My face grew warm. She was latching onto the few vestiges of the outside world I had yet to dispose of, but they had nothing to do with this. These days, except when I went out to visit my dad, the watch and the license remained tucked away in a drawer.
“No, it’s not about things. It’s about all of this,” I said, gesturing toward the people and activities that surrounded us on every side. “It’s about figuring out where I belong.”
Understanding seemed to bloom in her eyes. “Ty, this is where you belong,” she said emphatically. “With me. Everyone here loves you. I love you. This is your home.”
“I’m not like Tobias.” I looked at the happy new groom across the barn from us. He seemed a perfect fit in every way.
Rachel squeezed my hand. “Only Tobias is Tobias. You’re you. And whatever it is you think is out there calling to you, don’t you think you would have found it already? You’ve been outside, Tyler, more than most.
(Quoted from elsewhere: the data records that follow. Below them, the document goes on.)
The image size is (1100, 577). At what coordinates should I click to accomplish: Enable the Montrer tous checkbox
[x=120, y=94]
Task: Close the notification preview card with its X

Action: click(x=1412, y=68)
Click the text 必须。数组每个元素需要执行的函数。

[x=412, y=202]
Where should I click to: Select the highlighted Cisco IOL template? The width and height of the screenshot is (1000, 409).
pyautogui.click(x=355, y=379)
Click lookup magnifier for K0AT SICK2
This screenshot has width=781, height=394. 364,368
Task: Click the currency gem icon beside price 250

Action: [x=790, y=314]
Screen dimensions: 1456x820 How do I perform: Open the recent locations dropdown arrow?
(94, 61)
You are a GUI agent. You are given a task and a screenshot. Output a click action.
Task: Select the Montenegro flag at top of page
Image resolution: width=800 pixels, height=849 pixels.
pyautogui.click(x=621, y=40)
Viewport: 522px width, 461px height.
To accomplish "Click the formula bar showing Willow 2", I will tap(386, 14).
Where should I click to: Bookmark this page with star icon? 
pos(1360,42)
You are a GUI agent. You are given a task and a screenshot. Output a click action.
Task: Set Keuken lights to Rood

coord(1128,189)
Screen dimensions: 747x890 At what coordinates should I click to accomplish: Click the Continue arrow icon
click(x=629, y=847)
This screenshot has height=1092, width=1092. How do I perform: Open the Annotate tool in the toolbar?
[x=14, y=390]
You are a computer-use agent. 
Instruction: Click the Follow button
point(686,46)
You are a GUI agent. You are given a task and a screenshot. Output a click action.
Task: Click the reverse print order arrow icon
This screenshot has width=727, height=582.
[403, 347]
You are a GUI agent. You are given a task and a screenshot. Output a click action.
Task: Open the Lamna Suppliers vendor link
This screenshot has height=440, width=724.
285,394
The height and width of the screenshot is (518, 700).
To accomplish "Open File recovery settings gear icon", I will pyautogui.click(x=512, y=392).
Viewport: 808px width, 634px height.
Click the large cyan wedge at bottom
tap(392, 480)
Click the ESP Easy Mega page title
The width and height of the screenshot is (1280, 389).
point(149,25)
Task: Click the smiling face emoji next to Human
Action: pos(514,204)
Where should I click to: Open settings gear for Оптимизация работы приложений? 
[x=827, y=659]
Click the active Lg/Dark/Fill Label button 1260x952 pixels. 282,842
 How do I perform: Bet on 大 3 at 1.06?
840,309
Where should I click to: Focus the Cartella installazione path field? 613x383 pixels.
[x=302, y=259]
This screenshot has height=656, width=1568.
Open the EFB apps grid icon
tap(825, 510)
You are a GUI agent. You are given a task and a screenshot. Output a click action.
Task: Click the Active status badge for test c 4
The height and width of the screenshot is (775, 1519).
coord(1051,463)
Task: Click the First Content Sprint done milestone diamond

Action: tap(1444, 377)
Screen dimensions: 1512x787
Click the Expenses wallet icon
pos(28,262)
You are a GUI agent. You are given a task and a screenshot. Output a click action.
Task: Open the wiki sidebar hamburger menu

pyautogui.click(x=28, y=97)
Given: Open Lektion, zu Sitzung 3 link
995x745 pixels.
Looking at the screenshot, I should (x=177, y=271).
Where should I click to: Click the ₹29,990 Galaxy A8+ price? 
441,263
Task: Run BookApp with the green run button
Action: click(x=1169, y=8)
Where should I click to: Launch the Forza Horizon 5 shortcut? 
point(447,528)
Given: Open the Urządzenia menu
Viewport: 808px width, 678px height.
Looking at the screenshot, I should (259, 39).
You’ve seen the
Englisch
world every single time you’ve visited your dad.”
“I know, but—”
“And every time you have visited your dad, you’ve always been ready to come home after just a few days. Doesn’t that tell you anything?”
Her last comment took me by surprise. The world outside Lancaster County was a lot bigger than just California, where my father now lived. “This isn’t about him,” I muttered, releasing her hand.
Rachel’s gaze wouldn’t let me go. “How do you know it’s not?”
I thought again of our schoolyard friendship so many years ago and how, not long after we’d made our peace on the swings, Rachel had responded when she learned my father was in the military. She’d been shocked, but not because of what my dad did for a living and how it conflicted with the Amish stance of nonresistance. She was upset because he’d handed me off to be raised by others once my mother was gone.